The 2017 Tennessee Volunteers football team represented the University of Tennessee in the 2017 NCAA Division I FBS football season. The Volunteers played their home games at Neyland Stadium in Knoxville, Tennessee and competed in the Eastern Division of the Southeastern Conference (SEC). They were led by fifth-year head coach Butch Jones until his firing on November 12. Brady Hoke was named the interim head coach for the remainder of the season.

The team finished the season 4–8, 0–8 in SEC play in last place in the Eastern Division and the SEC. They were the first Tennessee team in program history to lose eight games in a season, as well as the first to not win an SEC game since becoming a charter member of the conference in 1932.

Offseason

Departures 
Departures of scholarship players from the 2016 team.

Personnel

Roster and staff

2017 recruiting class

Current depth chart

Schedule 
Tennessee announced its 2017 football schedule on September 13, 2016. The 2017 schedule consisted of 7 home games, 4 away, and 1 neutral site game in the regular season. The Volunteers hosted SEC foes Georgia, South Carolina, LSU, and Vanderbilt, and traveled to Alabama, Florida, Kentucky, and Missouri.

The Volunteers hosted three of its four non–conference games which were against Indiana State from the Missouri Valley Football Conference, UMass, who competes independently, and Southern Miss from Conference USA. They traveled to Atlanta, Georgia, for the Chick-fil-A Kickoff against Georgia Tech from the ACC.

Schedule Source:

Rankings

Game summaries

Georgia Tech 

Sources:

In a renewed rivalry with the Georgia Tech Yellow Jackets, the Tennessee Volunteers traveled to Atlanta to play in their second Chick-fil-A Kickoff Game. The Volunteers never had the lead in regulation play but scored two touchdowns in the fourth quarter to tie the game at 28 and force overtime. Each team traded touchdowns through two overtimes with Georgia Tech ultimately seeking to win the game on a two-point conversion. However, quarterback TaQuon Marshall could not complete the pass, and Tennessee secured the 42–41 victory.

In his first start as a Volunteer, quarterback Quentin Dormady went 20-for-37 for 221 passing yards and a pair of touchdowns, both to wide receiver Marquez Callaway. Running back John Kelly ran for 128 rushing yards and four touchdowns. After averaging 47 yards on six punts, five of which pinned the Yellow Jackets inside their 20-yard line, punter Trevor Daniel was named Ray Guy Award Punter of the Week.

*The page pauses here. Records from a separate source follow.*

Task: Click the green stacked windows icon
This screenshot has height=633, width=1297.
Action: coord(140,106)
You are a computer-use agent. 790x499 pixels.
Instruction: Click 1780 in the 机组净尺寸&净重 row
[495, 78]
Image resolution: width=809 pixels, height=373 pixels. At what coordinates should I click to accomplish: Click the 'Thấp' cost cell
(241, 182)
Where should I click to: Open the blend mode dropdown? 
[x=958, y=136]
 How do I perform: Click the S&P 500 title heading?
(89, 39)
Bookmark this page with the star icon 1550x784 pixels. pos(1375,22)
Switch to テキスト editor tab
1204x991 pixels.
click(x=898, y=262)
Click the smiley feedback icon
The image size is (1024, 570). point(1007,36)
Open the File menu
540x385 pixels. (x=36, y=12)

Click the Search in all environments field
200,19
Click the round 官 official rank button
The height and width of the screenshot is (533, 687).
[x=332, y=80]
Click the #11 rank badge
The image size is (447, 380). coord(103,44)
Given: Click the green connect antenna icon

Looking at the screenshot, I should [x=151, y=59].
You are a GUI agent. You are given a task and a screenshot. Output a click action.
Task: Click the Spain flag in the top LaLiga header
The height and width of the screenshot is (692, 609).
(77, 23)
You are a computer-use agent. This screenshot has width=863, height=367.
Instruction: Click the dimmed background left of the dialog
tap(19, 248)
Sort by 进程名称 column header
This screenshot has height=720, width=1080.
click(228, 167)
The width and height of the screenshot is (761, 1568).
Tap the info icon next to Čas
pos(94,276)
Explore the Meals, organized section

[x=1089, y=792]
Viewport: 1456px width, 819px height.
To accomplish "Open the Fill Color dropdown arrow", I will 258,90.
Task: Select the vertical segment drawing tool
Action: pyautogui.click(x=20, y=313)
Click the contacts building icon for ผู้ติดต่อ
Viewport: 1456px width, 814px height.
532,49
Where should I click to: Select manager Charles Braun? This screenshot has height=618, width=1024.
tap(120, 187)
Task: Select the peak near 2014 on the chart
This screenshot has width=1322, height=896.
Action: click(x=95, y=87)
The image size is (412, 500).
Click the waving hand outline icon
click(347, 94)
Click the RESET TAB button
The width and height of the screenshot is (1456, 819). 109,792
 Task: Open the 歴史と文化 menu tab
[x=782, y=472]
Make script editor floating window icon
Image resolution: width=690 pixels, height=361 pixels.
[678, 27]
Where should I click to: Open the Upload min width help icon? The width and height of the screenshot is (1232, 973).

Following the game, Tennessee head coach Butch Jones stated, "That was a very good college football game. I have a lot of respect for Georgia Tech. I am really proud of our players. We spoke all week long about a will to win, and that was the kind of game to find out our will to win. We knew that this was going to be a game that you had to show some resolve and some grit, and you had to play complementary football." He added, "The resolve and resiliency of our defense, even though we gave up [535] yards rushing, we still managed to force two takeaways, and offensively, we didn't turn the football over, which was paramount to winning the football game."

Indiana State 

Sources:

In their home opener, the #25 Tennessee Volunteers hosted the Indiana State Sycamores in the teams' first-ever meeting. From the opening kickoff, which Tennessee freshman running back Ty Chandler returned 91 yards for a touchdown, the Volunteers scored 28 unanswered points. Indiana State's only touchdown came early in the third quarter. Tennessee scored twice more to win their home-opener, 42–7. Following the game, Chandler was named SEC Freshman of the Week.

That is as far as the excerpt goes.